The central Iraqi government says the fighters are members of a millenarian Shiite group called the Jund al-Sama, or Army of Heaven, and that they were plotting to kill the senior ayatollahs in Najaf, chief among them Grand Ayatollah Ali al-Sistani, to prepare the way for the Mahdi, a messiah figure for many Shiites.
They believe the Mahdi ascended to heaven in the 9th century and will return to earth to usher in a final confrontation between good and evil that will end with a 1,000-year reign of peace, which will be followed by the end of the world.
According to Iraqi Army Maj. Gen. Othman al-Ghanami, quoted by the Associated Press, the group was heavily armed. He said 500 rifles were confiscated along with mortars, heavy calibre machine guns, and Katyusha rockets.
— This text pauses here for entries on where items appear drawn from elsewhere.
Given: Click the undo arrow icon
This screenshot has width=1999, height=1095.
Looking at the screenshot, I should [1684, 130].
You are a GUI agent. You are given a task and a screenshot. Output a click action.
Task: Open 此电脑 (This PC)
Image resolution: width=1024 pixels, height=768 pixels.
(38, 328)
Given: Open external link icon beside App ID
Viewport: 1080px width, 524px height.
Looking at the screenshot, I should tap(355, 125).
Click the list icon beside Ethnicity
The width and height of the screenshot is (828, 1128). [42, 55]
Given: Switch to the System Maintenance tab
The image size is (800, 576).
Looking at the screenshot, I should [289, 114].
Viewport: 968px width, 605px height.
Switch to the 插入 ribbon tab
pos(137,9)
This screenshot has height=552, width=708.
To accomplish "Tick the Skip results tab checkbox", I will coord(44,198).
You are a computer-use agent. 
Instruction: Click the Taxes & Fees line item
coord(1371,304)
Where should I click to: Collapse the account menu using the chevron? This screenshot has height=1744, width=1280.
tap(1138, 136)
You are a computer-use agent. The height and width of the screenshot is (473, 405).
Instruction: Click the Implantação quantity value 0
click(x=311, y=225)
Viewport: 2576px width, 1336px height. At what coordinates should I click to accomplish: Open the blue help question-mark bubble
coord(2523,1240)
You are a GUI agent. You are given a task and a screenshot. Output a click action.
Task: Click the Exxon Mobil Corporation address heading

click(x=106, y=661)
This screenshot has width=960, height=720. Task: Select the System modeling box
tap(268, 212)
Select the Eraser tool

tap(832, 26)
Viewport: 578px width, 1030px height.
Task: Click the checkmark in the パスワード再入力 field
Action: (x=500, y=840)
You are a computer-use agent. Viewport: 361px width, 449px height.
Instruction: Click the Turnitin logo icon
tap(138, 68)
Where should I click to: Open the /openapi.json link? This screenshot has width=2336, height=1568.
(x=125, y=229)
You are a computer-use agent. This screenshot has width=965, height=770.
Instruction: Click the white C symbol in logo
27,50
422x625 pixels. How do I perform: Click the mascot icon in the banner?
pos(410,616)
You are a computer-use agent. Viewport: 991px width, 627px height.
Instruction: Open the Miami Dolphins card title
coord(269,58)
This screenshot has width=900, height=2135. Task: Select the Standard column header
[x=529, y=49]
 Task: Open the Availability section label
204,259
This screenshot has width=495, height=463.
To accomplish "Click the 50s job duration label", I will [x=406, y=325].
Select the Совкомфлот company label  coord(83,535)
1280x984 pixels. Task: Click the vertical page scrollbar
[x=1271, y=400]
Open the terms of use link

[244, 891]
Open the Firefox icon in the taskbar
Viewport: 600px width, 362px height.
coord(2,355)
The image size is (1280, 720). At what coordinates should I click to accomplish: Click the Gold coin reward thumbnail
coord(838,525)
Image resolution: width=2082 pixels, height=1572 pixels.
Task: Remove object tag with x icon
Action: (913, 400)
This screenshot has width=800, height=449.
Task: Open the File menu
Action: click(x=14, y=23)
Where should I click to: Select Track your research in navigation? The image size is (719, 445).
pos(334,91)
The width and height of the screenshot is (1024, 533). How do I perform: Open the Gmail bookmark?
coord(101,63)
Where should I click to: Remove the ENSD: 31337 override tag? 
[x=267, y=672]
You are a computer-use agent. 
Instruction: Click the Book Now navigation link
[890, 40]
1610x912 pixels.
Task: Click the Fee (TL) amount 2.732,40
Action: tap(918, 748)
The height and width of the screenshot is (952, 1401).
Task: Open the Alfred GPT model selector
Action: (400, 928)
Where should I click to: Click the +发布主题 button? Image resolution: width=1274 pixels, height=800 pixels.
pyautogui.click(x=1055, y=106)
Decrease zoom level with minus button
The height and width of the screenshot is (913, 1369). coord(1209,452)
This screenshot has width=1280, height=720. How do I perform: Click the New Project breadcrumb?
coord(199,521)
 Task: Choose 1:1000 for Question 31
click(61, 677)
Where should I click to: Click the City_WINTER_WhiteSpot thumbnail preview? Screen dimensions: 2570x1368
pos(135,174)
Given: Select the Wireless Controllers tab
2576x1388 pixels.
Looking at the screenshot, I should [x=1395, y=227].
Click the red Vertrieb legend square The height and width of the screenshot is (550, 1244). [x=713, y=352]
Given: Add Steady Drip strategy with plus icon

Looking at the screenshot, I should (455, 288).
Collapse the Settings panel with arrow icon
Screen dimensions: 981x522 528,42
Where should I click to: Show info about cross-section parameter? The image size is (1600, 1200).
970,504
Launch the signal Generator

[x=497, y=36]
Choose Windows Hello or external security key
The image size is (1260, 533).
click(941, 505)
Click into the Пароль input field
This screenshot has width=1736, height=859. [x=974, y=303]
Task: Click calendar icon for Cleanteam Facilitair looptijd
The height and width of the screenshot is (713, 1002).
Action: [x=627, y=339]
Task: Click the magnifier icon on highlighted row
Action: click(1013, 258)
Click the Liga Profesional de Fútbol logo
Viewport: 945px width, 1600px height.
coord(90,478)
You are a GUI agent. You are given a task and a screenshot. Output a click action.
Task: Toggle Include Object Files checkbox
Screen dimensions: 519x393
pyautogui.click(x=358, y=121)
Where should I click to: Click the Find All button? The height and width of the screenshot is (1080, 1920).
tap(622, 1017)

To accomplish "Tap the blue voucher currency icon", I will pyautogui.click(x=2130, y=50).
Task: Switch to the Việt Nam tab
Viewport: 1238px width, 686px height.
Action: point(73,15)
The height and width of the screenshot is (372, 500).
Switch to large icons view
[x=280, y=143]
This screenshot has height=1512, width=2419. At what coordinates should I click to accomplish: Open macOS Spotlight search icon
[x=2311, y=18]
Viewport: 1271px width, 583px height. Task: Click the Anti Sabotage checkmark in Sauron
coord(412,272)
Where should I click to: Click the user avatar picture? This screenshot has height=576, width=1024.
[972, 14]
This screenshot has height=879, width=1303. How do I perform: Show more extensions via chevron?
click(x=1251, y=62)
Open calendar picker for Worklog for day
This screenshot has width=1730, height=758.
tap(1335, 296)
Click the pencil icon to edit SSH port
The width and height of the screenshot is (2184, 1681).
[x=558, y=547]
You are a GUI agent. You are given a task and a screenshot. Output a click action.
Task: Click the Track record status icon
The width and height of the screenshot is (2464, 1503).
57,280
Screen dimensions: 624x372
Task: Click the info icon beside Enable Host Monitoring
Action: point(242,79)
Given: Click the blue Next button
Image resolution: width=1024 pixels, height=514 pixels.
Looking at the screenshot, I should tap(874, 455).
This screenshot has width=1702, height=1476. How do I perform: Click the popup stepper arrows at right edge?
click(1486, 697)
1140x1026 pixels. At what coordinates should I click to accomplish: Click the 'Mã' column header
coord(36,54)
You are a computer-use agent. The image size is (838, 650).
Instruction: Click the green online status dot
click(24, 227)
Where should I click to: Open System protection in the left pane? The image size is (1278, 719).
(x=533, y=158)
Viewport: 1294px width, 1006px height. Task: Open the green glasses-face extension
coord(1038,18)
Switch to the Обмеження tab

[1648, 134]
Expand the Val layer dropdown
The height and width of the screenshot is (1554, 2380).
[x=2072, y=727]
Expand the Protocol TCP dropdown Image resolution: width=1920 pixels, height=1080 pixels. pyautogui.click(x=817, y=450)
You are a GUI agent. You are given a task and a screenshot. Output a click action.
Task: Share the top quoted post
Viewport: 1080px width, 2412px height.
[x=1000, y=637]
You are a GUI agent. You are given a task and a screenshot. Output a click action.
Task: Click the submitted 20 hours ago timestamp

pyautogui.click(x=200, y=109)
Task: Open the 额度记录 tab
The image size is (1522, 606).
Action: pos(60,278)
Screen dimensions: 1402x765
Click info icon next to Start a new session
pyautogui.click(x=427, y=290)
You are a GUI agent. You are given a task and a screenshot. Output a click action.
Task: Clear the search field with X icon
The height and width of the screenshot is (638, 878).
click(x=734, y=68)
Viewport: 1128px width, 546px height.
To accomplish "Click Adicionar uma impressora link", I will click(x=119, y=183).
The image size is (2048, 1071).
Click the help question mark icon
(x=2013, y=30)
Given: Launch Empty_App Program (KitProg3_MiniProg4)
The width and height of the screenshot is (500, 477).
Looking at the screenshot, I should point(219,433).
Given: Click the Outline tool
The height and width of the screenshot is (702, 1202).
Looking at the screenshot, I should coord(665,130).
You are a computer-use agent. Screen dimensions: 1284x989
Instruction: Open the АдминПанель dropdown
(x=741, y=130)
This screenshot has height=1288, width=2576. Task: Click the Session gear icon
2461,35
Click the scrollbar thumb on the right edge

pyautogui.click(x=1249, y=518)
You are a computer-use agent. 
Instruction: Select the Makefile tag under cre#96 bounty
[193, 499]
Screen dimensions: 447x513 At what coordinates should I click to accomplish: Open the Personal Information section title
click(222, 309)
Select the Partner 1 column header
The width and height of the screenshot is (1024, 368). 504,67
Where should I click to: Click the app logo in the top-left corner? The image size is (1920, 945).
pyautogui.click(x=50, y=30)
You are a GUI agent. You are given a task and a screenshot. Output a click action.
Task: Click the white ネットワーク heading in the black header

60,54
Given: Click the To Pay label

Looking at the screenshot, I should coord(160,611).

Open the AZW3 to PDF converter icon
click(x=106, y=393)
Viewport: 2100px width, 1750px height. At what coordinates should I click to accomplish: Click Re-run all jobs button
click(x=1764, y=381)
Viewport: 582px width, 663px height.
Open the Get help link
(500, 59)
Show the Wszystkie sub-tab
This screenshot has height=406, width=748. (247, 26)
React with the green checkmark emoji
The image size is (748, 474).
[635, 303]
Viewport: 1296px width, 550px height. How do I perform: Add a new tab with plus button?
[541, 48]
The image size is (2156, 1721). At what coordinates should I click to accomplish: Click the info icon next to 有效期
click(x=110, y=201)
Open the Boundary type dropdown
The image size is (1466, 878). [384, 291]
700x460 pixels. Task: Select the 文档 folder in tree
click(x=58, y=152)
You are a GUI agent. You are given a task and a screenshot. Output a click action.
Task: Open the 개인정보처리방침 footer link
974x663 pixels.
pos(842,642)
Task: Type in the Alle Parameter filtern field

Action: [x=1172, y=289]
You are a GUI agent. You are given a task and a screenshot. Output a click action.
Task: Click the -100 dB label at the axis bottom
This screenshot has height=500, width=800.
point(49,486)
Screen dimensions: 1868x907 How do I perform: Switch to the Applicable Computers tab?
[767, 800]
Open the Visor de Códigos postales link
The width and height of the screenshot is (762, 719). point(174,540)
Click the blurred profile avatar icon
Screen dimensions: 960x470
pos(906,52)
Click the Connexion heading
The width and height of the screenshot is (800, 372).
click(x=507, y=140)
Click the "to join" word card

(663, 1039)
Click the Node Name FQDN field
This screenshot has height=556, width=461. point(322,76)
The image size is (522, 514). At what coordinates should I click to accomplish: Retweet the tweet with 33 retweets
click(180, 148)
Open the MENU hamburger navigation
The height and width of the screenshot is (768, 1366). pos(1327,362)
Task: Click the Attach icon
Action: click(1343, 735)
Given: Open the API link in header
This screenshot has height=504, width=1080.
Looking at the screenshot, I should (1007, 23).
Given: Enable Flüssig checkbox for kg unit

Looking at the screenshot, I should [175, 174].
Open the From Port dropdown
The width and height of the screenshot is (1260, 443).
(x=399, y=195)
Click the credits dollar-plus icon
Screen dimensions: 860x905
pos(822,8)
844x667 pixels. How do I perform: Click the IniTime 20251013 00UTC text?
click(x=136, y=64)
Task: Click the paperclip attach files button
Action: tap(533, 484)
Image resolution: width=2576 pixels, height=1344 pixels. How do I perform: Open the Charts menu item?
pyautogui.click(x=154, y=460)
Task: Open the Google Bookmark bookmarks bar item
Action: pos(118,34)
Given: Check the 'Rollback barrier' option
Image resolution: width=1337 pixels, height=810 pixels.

That such a little known group should be so well armed is a sign of the myriad threats to the country's eventual pacification.
Ashura commemorates Imam Hussein, grandson of the prophet Muhammad and the most revered of Shiite saints, and is the occasion of public flagellation and high emotion.
Local authorities said the gunmen were planning the attack because they believed the Mahdi was due to return Sunday, and were seeking to remove potential rivals.
"In Shiite Islam there is this very strong millenarian trend, similar to Christian movements that think Christ is about to return,'' says Juan Cole, a professor of Middle East history at the University of Michigan. "So just like some millenarian evangelicals think that the pope is the antichrist, they would see the ayatollahs as ... usurpers of his rightful role."
While Professor Cole is skeptical of the view that such millenarian movements are always triggered by social or economic upheaval, he says, "I'm comfortable in saying that in this particular case this movement that's fighting outside of Najaf is certainly enabled by the chaos in Iraq for the past decade and a half."
Such movements have ebbed and flowed throughout Shiite history and Shiite religious politics have been marked by violent power grabs for centuries. Cole points to the Babi Movement in the 1840s and 1850s in Iran and Iraq as a good example. The movement attracted vast numbers of followers, mostly from the urban lower and lower-middle classes, who believed that the Mahdi was about to return and rid them of their unjust rulers. The group's followers targeted the Shiite religious hierarchy of the time, and sought to assassinate the Shah of Iran in 1852.
General Ghanami said the leader of the group was killed in the fighting, and identified him as Abu Qamar al-Yamani. The London-based Arabic daily Al Hayat reported that the Army of Heaven is loyal to Mahmoud al-Hassani al-Sarkhi, a cultish Shiite leader whose followers have clashed with both foreign troops and supporters of mainline Shiite leaders in Iraq numerous times since the US invasion.
His supporters have fought with those of other militant Shiite clerics, most notably those of Ayatollah Muhammad Yaqubi, whose men dominate the politics of the southern city of Najaf, and also sought to take control of the main shrine in Karbala last summer from supporters of Ayatollah Sistani, the most revered cleric in Iraq.